Articles | Volume 14, issue 18
Research article
21 Sep 2017
Research article |  | 21 Sep 2017

Soil water content drives spatiotemporal patterns of CO2 and N2O emissions from a Mediterranean riparian forest soil

Sílvia Poblador, Anna Lupon, Santiago Sabaté, and Francesc Sabater

Abstract. Riparian zones play a fundamental role in regulating the amount of carbon (C) and nitrogen (N) that is exported from catchments. However, C and N removal via soil gaseous pathways can influence local budgets of greenhouse gas (GHG) emissions and contribute to climate change. Over a year, we quantified soil effluxes of carbon dioxide (CO2) and nitrous oxide (N2O) from a Mediterranean riparian forest in order to understand the role of these ecosystems on catchment GHG emissions. In addition, we evaluated the main soil microbial processes that produce GHG (mineralization, nitrification, and denitrification) and how changes in soil properties can modify the GHG production over time and space. Riparian soils emitted larger amounts of CO2 (1.2–10 g C m−2 d−1) than N2O (0.001–0.2 mg N m−2 d−1) to the atmosphere attributed to high respiration and low denitrification rates. Both CO2 and N2O emissions showed a marked (but antagonistic) spatial gradient as a result of variations in soil water content across the riparian zone. Deep groundwater tables fueled large soil CO2 effluxes near the hillslope, while N2O emissions were higher in the wet zones adjacent to the stream channel. However, both CO2 and N2O emissions peaked after spring rewetting events, when optimal conditions of soil water content, temperature, and N availability favor microbial respiration, nitrification, and denitrification.
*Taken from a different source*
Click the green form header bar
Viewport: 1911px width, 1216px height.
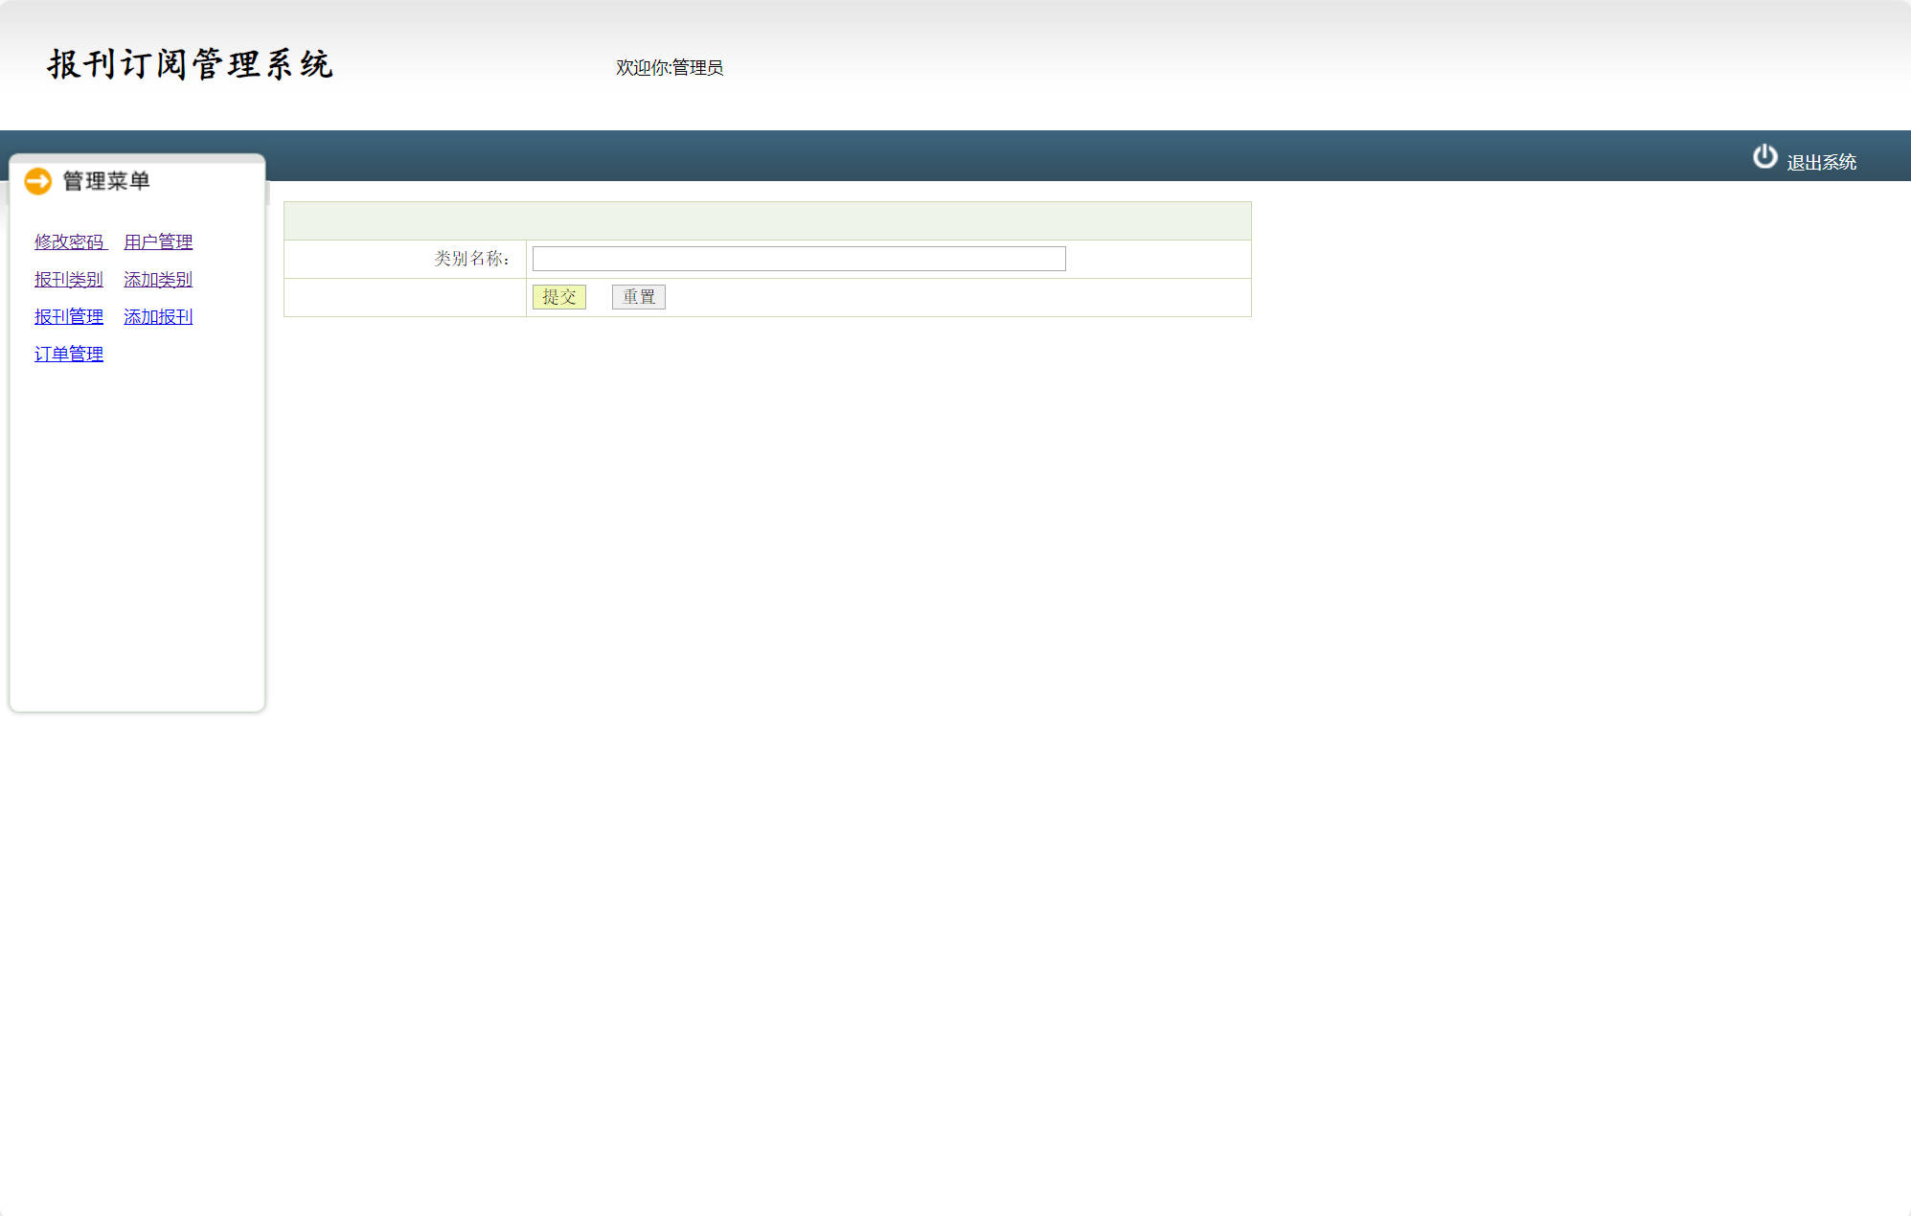[766, 221]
Overall, our results highlight the role of water availability on riparian soil biogeochemistry and GHG emissions and suggest that climate change alterations in hydrologic regimes can affect the microbial processes that produce GHG as well as the contribution of these systems to regional and global biogeochemical cycles.

Short summary
This study quantified, for the first time, simultaneous rates of carbon dioxide (CO2) and nitrous oxide (N2O) from a Mediterranean riparian forest. Our results showed a strong linkage between riparian hydrology, soil microbial processes, and greenhouse gas (GHG) emissions. High CO2 effluxes occurred all year long, while N2O emissions were generally low and confined to saturated soils. Overall, this study shows that riparian soils can be hotspots of GHG emissions within Mediterranean catchment.